John produced his bunch of keys at once. "This is the one," he said, handing the bunch to Mace. "Perhaps you had better open the drawer yourself."

The constable took the key and opened the drawer. The books and papers were marked here and there with drops of blood. John stared as he had never stared before. "Someone has been here to a certainty," he said. "The books and papers have been disturbed, and as for those stains----" He was too agitated to say more.

"And yet the lock does not seem to have been tampered with," said Mace, with his keen eyes again fixed on John's face.

"It's all a mystery, and I can throw no light on it whatever," answered the latter.

"Can you call to mind the last occasion of your having to open the drawer?"

"It was when I put my papers away last evening before leaving; that would be sometime between eight and nine o'clock."

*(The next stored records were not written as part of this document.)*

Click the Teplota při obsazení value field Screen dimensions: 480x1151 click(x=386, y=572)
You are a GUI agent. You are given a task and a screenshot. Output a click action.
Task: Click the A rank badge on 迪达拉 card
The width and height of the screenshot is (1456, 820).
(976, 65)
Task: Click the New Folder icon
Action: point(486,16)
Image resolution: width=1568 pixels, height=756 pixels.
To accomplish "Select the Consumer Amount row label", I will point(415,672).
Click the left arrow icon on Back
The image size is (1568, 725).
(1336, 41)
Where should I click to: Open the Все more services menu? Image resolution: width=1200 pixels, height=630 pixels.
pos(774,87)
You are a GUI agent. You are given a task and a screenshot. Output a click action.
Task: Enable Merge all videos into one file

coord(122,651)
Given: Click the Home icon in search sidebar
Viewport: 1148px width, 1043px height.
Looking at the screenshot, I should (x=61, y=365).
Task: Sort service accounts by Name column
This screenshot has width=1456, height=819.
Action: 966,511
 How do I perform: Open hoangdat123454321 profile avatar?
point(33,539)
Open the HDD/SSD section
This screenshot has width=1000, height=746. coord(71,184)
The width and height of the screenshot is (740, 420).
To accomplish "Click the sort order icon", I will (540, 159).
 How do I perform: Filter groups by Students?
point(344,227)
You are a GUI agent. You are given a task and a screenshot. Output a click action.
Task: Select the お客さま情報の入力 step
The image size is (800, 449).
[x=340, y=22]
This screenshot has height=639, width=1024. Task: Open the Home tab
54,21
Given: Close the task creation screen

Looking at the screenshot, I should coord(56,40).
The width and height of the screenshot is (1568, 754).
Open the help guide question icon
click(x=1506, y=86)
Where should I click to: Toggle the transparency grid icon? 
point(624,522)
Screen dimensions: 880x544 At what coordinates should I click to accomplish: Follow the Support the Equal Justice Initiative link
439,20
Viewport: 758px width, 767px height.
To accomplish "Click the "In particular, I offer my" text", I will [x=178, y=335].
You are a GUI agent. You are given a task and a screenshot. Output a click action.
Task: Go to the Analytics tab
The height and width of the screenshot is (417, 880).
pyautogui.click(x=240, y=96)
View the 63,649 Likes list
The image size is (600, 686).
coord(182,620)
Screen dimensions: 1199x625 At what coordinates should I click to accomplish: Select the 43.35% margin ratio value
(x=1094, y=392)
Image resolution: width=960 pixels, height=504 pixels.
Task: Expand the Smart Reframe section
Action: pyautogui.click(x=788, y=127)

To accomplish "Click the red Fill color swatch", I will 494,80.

"Then you did not open the drawer when you came back to the Bank at half-past ten?"

"Certainly not. I had no occasion to do so. I did not even light the gas, but searched for and found my umbrella in the dark. I was not more than two minutes in the office."

"I shall have to keep this office locked up till the jury have visited it," said Mace. "I have no doubt the Coroner will be able to sit this afternoon."

John looked at him for a moment as though he hardly understood his meaning; then following Mace's lead, they all left the office, the door of which was carefully re-locked. They had just got back to the other office when Clement Hazeldine rushed in, white and breathless.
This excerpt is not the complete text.